- **网页**:
◇ ◇ ◇ ◇ ◇

使用mysql event解决亿级别数据多表JOIN统计的需求

使用mysql event解决千万级别数据多表JOIN统计的需求

背景

公司某条业务线存在大量的统计汇总需求,统计范围涉及到十几张表,表数据从200万到1亿不等。里面每个字段都涉及到各种条件查询,排序和分页。由于是接手其他人的代码,所以最初思路还是从MySql逻辑和索引结构上去调整。

原始SQL示例

SELECT
	smallCar.device_id,
	smallCar.device_name,
	bigCar.bigCarTotal,
	smallCar.smallCarTotal,
	hcCar.hcCarTotal,
	allCarsTotal.allCarTotal,
	nonCarList.nonCarFlowTotal,
	eventAllList.nonEventAllTotal,
	FFCREvent.nonFFCRAllTotal,
	WDTKEvent.nonWETKAllTotal,
	NXSLEvent.nonNXSLlTotal,
	QCDREvent.nonQCDRTotal 
FROM
	(
	SELECT
		COUNT(*) AS smallCarTotal,
		device_id,
		device_name 
	FROM
		vehicle_flow_record_partition 
	WHERE
		vehicle_type = '小客车' 
		AND UNIX_TIMESTAMP( start_time ) > (
			UNIX_TIMESTAMP(
			DATE_ADD( CURDATE(), INTERVAL 0 HOUR )) - 86400 
		) 
		AND UNIX_TIMESTAMP( start_time ) < ( UNIX_TIMESTAMP( NOW()) - 86400 )

◇ ◇ ◇ ◇ ◇

- **所给资料**:
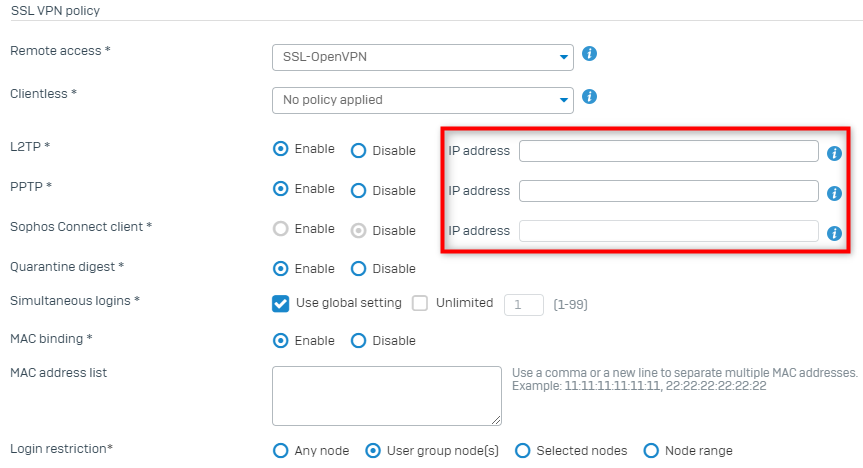Choose Node range login restriction
Screen dimensions: 863x468
tap(651, 451)
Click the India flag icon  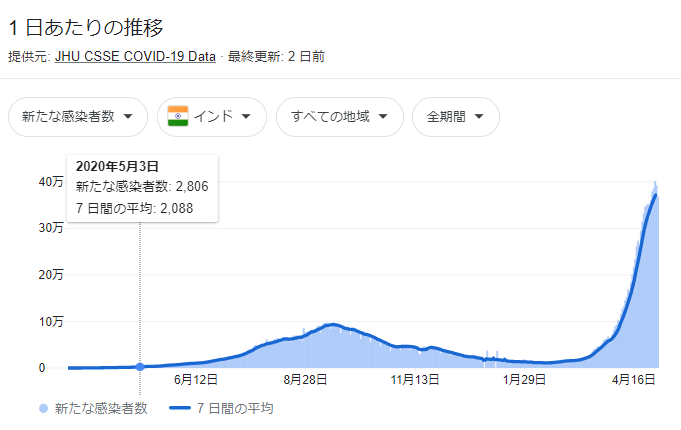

◇ ◇ ◇ ◇ ◇

- **书面任务**:
1. 请把网页里的一段原样写出来：从含有"使用mysql event解决亿级别数据多表JOIN统计的需求"的地方开始，写到"ql逻辑和索引结构上去调整。"为止。
2. 根据网页回答下面几个问题，每题一行：
(a) 这条业务线的统计范围涉及多少张表？
(b) 这些表的数据量在什么范围？
(c) 原始SQL示例的子查询里，vehicle_type 要等于什么值？
3. 把网页中原始SQL示例用到的MySQL函数名全部列出来，同一个函数只写一次。

- **任务结果**:
1.
使用mysql event解决亿级别数据多表JOIN统计的需求

使用mysql event解决千万级别数据多表JOIN统计的需求

背景

公司某条业务线存在大量的统计汇总需求,统计范围涉及到十几张表,表数据从200万到1亿不等。里面每个字段都涉及到各种条件查询,排序和分页。由于是接手其他人的代码,所以最初思路还是从MySql逻辑和索引结构上去调整。

2.
(a) 十几张表
(b) 从200万到1亿不等
(c) '小客车'

3. COUNT、UNIX_TIMESTAMP、DATE_ADD、CURDATE、NOW